Petitioners also claim that Mr. Steuer, acting in two constitutionally created offices, is acting in two offices whose duties are incompatible. There are authorities cited by petitioners which hold in numerous instances that two incompatible offices may not be held by the same person where the duties of the offices are in conflict. But an examination of those authorities indicates that they were judicial or quasi-judicial offices, whereas the office of Attorney-General has been deemed to be a ministerial office. This distinction alone is sufficient to avoid the application of the authorities cited by the petitioners, but a further impediment to an interference with the selection of deputies and assistants by the Attorney-General as a ministerial office is the express authority of article 23-A in section 359-a of the General Business Law (added by Laws of 1921, chap. 649). However, without determining the effect of the dual office of Deputy Attorney-General and assistant district attorney being held by one person upon the validity of any conclusion that may be reached in an investigation conducted under such circumstances, the matter of adjudicating the qualifications of Mr. Steuer in such dual capacity is not before this court. The question to be determined here is whether the Attorney-General, under the authority of article 23-A of the General Business Law, is authorized to conduct an investigation which is in progress and whether the subpoenas have been regularly and properly issued in legal form. If the petitioners contend that the examining agency, Mr. Steuer, by reason of his dual position, creates reasonable cause *681for the witnesses to resist the investigation, their remedy is to refuse to answer or to refuse to be sworn if they are so advised.

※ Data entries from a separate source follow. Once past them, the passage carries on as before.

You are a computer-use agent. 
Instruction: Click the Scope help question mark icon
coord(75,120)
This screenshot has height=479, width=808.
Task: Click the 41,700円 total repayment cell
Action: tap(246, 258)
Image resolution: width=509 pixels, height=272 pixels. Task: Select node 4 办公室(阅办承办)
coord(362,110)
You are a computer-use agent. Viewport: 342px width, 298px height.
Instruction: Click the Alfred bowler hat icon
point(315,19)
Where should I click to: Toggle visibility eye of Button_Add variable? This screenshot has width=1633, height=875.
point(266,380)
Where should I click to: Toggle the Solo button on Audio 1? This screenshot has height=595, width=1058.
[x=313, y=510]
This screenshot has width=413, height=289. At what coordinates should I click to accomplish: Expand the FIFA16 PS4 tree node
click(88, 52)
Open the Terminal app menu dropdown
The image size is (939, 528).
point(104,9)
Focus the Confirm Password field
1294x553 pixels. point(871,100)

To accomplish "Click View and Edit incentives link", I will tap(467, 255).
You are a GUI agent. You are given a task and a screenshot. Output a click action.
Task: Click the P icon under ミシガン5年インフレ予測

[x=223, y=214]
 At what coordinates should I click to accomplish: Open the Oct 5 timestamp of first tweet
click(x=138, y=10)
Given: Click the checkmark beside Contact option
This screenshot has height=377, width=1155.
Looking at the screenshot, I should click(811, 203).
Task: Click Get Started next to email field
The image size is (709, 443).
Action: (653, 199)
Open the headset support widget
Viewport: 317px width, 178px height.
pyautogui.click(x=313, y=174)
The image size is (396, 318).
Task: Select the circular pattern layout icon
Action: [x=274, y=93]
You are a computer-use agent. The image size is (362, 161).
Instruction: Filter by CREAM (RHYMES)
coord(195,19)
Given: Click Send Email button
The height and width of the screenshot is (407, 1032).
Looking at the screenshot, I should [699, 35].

All of the grounds which have been asserted by the petitioners to support this application have, we feel, been commented upon, and we are now confronted with the chief and controlling feature of this application, which makes it necessary that the application be entirely dismissed. The right to injunctive relief, which would be the effect of an order quashing subpoenas in this investigation, can only be had in pursuance of statute, and provision therefor is made in section 878 of the Civil Practice Act, which provides that an injunction may be had only in a pending action where the action itself is for an injunction, or where, pending the action, something is being done or threatened to be done which will make the judgment in the action ineffectual. A different situation might be presented here if the petitioners had instituted an action for an injunction and applied for preliminary relief in the action, but no action has been instituted and nothing has been presented to this court excepting the petition of the petitioners, which is wholly insufficient to confer upon this court jurisdiction to issue an injunction or to grant the relief prayed for — that is, quashing the subpoenas. This is not intended as an intimation that an action for an injunction will lie, but is expressed here as the controlling feature in this application, compelling the conclusion that the court, being without authority, is compelled to dismiss the- petition and to deny the application.

The motion of the petitioners is denied, and the stay contained in the order to show cause vacated.